Dave's Excel Tips

Tips & Tricks on improving your working relationship with Excel

Tag Archives: MATCH

Finding the n most common entries in a list (Part 1)

I came across a problem a short while ago of how to determine the top 5 most common numbers (though in fact the data could be anything) in a range. Excel handily provides the “MODE()” function for determining the most common entry, but no more than that. Newer versions of Excel feature the “MODE.MULT” function, but this only returns multiple values that share the top spot, not the successors. Unfortunately, you can’t use the syntax of MODE(<range>,n) as you can for say LARGE()

I wanted to share this one as it provides a good example of the general process used to build a complex array formula.

The exact method for this process had eluded me for some time – I was able to come up with a basic version within a few minutes, but working round a major flaw took some thinking.
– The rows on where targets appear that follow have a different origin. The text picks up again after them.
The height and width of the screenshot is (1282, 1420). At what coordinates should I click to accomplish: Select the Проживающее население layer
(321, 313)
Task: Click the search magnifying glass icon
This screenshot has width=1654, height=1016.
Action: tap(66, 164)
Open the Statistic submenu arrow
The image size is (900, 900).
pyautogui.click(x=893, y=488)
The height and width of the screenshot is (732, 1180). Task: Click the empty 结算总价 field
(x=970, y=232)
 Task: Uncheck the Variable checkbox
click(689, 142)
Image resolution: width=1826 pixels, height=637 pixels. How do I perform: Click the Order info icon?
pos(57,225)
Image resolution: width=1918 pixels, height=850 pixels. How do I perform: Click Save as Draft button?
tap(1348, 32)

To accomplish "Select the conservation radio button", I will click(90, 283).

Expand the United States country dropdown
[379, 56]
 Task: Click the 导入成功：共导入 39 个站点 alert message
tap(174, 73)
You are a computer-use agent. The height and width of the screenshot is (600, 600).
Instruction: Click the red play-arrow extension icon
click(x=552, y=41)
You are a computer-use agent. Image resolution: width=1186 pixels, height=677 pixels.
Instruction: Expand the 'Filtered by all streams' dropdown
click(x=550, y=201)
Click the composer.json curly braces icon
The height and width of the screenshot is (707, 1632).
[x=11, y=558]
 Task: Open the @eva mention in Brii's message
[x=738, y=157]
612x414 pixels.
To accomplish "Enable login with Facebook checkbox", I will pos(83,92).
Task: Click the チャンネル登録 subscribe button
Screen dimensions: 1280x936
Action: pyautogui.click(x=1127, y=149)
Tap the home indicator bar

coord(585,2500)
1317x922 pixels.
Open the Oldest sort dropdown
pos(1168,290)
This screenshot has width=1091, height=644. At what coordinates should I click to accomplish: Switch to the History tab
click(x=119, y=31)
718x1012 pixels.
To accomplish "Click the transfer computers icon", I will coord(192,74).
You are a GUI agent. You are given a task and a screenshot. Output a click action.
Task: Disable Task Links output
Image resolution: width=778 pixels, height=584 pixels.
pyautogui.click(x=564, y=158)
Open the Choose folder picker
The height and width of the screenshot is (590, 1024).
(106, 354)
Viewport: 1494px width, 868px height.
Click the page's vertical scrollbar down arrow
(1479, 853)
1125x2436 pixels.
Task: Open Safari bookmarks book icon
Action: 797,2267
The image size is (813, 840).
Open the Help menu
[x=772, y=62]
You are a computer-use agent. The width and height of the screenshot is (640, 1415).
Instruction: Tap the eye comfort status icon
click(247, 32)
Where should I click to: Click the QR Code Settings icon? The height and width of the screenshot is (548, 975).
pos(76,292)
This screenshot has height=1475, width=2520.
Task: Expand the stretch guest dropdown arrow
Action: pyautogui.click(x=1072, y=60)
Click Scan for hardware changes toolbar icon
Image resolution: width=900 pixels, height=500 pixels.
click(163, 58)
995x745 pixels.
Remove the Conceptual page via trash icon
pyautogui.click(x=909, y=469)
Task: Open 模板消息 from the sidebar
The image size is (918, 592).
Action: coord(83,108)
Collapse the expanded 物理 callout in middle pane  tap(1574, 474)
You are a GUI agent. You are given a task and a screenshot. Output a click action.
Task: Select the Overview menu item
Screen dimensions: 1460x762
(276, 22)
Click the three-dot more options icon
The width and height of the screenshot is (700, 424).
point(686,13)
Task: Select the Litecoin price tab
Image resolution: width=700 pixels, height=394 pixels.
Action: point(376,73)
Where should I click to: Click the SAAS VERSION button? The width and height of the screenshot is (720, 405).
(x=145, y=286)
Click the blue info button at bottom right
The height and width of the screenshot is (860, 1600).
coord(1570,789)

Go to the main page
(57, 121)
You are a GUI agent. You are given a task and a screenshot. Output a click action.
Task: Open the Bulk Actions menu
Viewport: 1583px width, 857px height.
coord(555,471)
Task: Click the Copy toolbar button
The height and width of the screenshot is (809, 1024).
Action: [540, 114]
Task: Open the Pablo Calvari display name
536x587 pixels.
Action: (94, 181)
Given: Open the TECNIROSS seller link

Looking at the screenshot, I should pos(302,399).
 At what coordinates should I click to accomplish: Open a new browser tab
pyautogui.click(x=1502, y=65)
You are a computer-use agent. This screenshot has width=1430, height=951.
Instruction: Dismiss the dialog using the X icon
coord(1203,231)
Here’s some example data we’re going to work from:

Sample data for the problem

I’ve chosen the exact order of the numbers above to trigger some of the “gotcha”s that caused me the difficulty. The first column contains the 28 data points we’re analysing. The 2nd column is the result of the FREQUENCY function entered as an array running the input range as both the input and the bins (=FREQUENCY(A2:A29,A2:A29).)
This returns an array of the count of each entry on and only on the first time any particular value crops up. Any subsequent values return a zero. As an aside, this is the behaviour exploited for the original ‘count unique’ formula mentioned in an earlier post.

So far so good. Onto building the formula.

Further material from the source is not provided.